But the Supreme Court has upheld redistricting for partisan purposes, enabling majority Republicans in Georgia to weaken minority Democrats who often receive about 90% of the Black vote.
And this year, Georgia’s maps won’t need approval from the U.S. Department of Justice, since the Supreme Court in 2013 released states with a history of discrimination from federal oversight. The Democratic-controlled U.S. House advanced a bill Tuesday that would reinstate federal review of changes to election laws in some states. The legislation, however, faces a likely Republican filibuster in the Senate that would prevent it from becoming law.

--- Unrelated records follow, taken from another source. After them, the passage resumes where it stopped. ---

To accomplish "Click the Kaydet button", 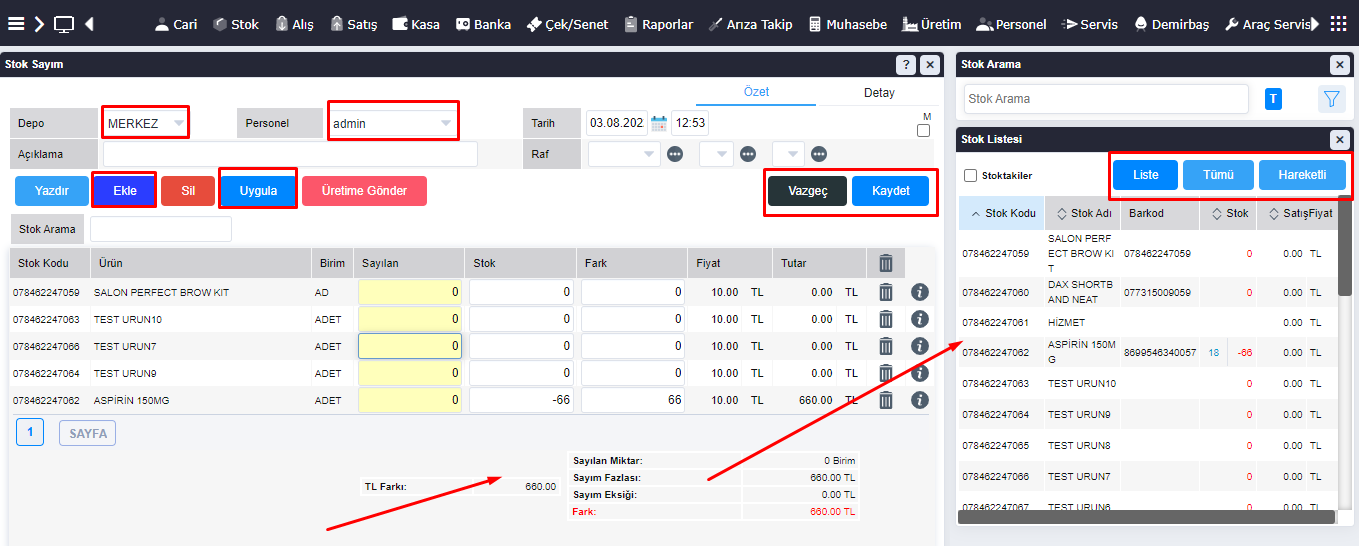I will click(x=890, y=191).
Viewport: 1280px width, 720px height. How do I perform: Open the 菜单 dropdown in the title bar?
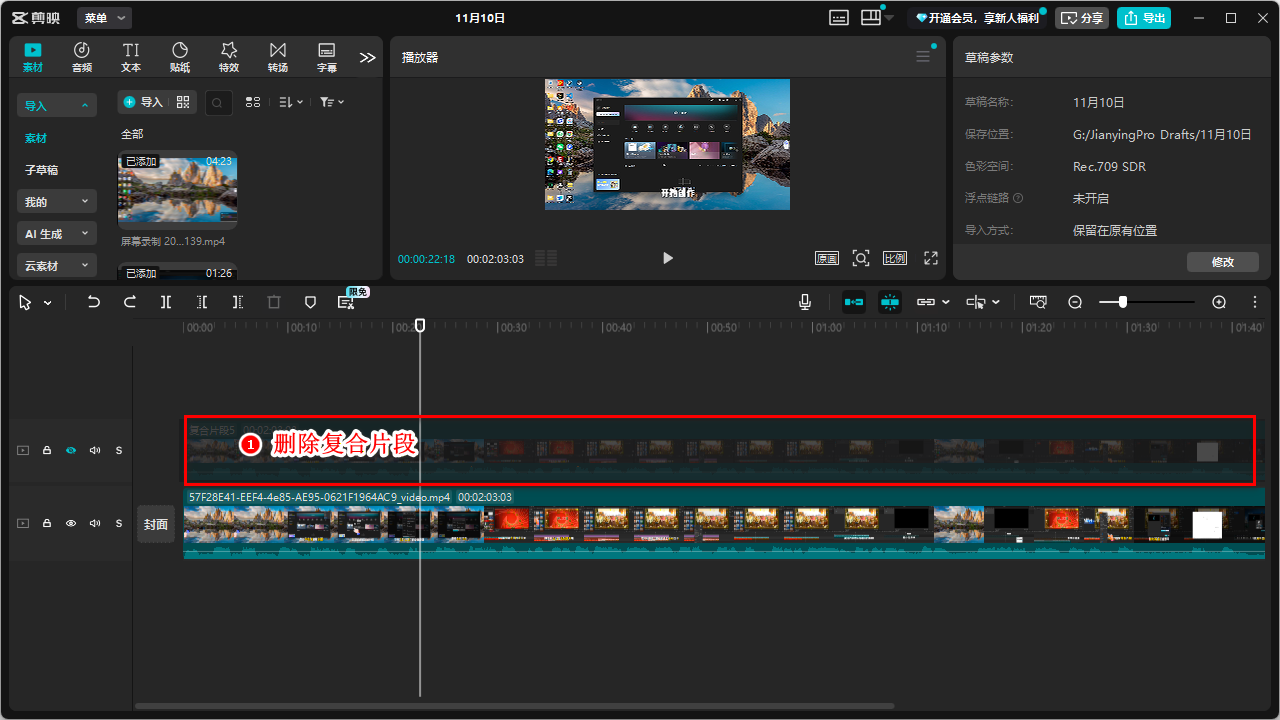[104, 18]
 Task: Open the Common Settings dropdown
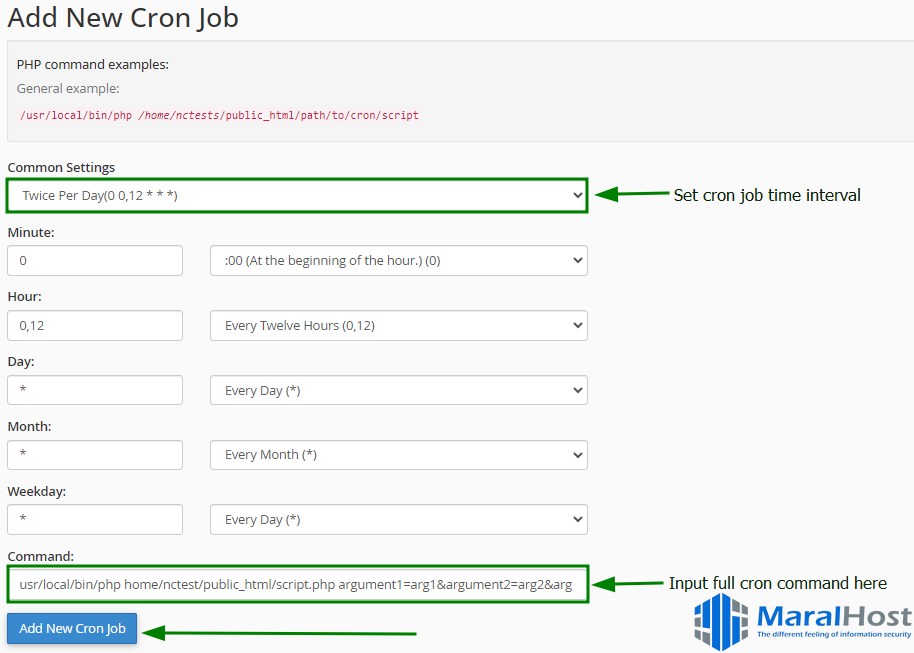tap(295, 196)
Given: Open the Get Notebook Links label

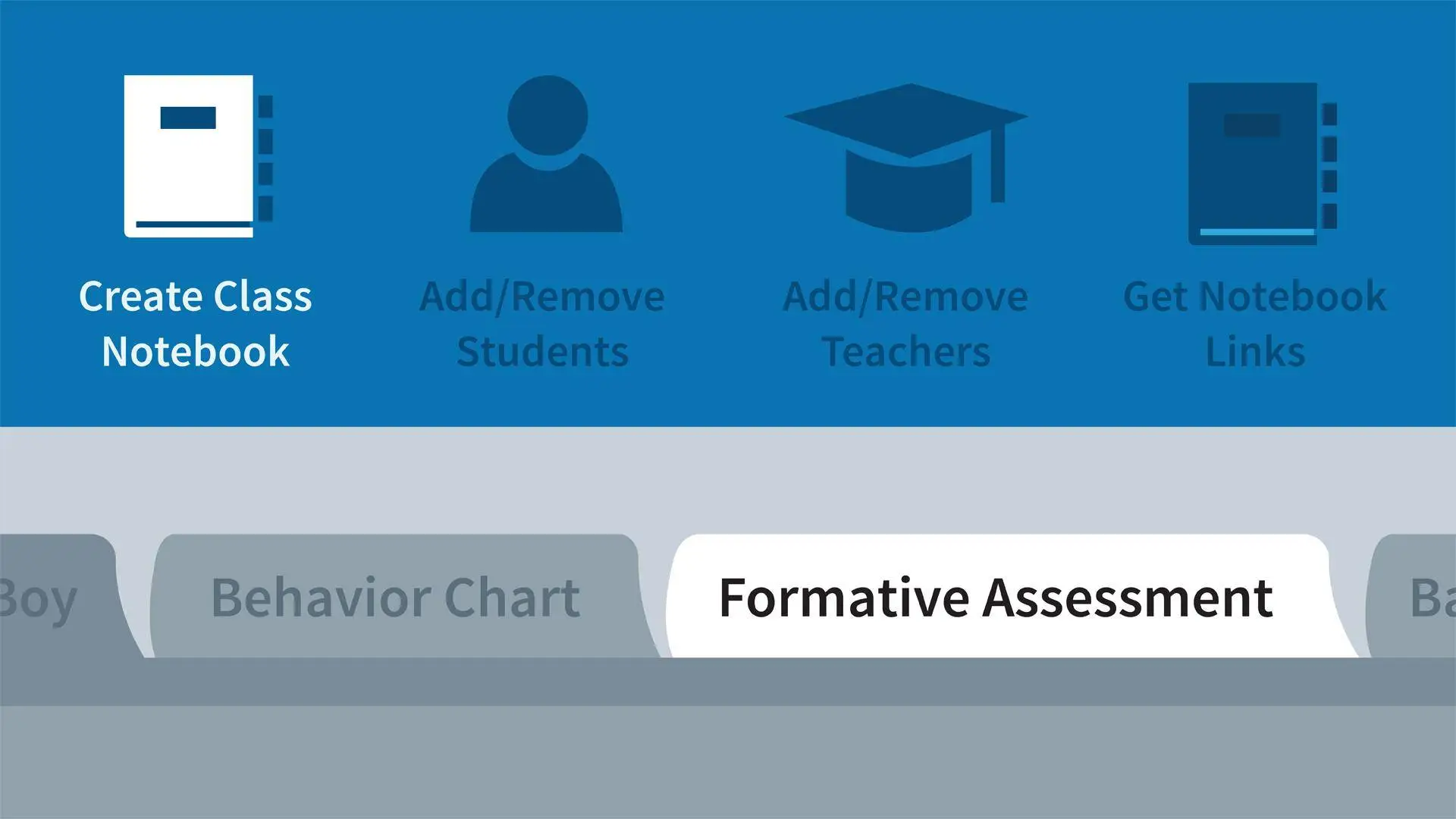Looking at the screenshot, I should click(1255, 324).
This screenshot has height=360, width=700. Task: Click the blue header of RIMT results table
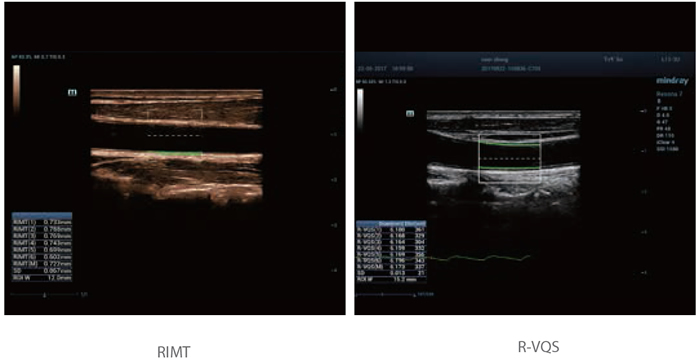[x=42, y=215]
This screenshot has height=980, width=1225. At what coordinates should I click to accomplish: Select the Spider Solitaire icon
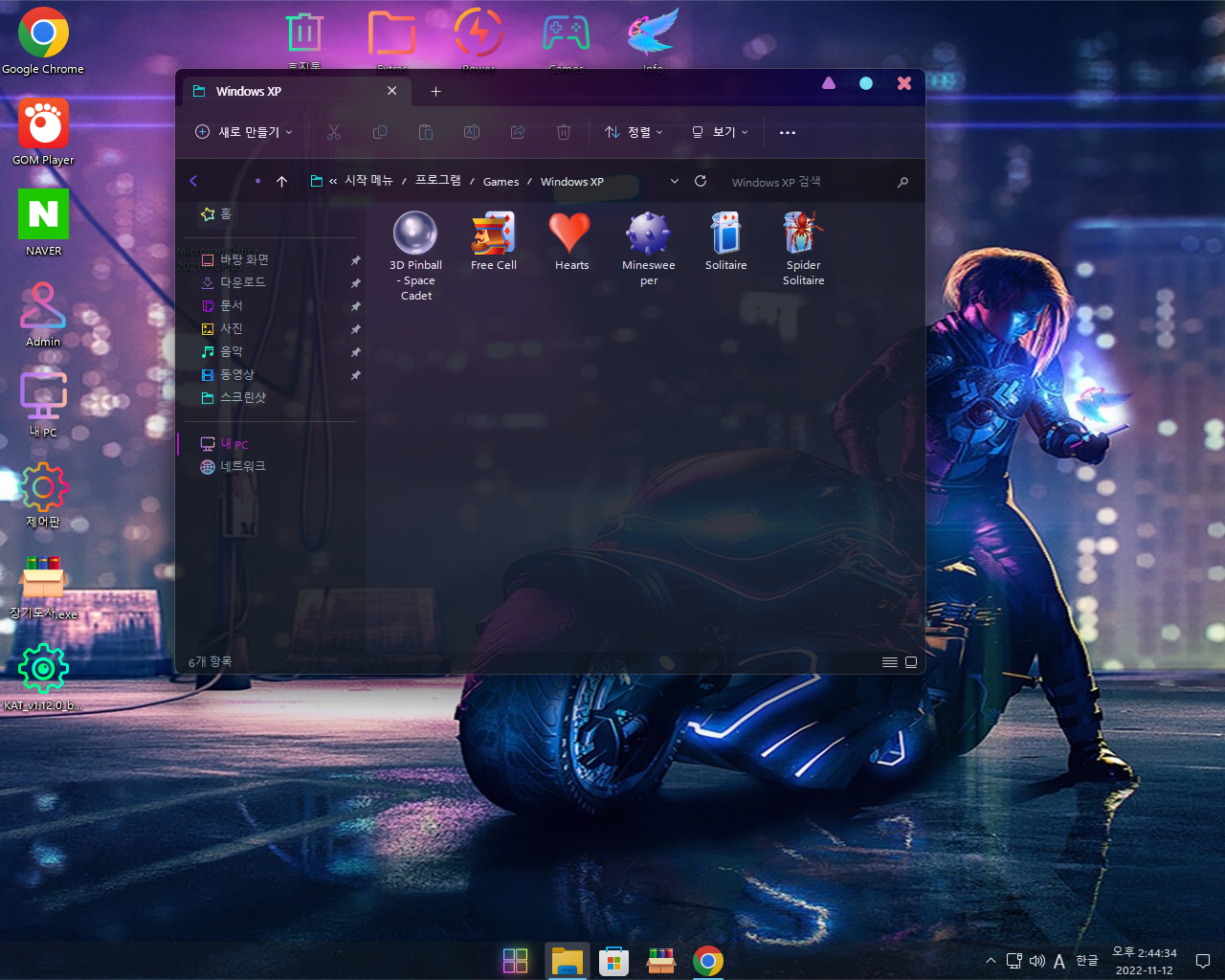pos(803,248)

Republicans say the process will be fair because they’ll follow the law, listen to public feedback and hold public committee hearings before they vote on maps. Kemp hasn’t announced when legislators must return to the Capitol for redistricting, but the session is expected in October or November.
“We plan on being as transparent as we possibly can,” said Senate Majority Leader Mike Dugan, a Republican from Carrolton. “Everybody wants to be sitting in the room — all 11 million Georgians — but we don’t have a room big enough for that. So we’ll be as transparent as we possibly can.”
Adam Kincaid of the National Republican Redistricting Trust, the party’s primary mapmaking organization, said Georgia’s redistricting process must adhere to state and federal criteria set in statute.
“We don’t think that proportionality or proportional representation is the right metric to use to analyze whether maps are fair or not,” said Kincaid, the organization’s executive director. “Republicans have the governorship and they have both chambers of the Legislature and have the responsibility under the Constitution to draw the state’s legislative and congressional maps.”
Credit: Jason Getz
Credit: Jason Getz
Democrats take issue with the idea that following the law justifies unrepresentative district lines.
Theron Johnson of the group All On The Line said Republican legislators should avoid “map manipulation” that divides counties and leads to noncompetitive elections. All On The Line is a campaign of the National Redistricting Action Fund, an affiliate of the National Democratic Redistricting Committee.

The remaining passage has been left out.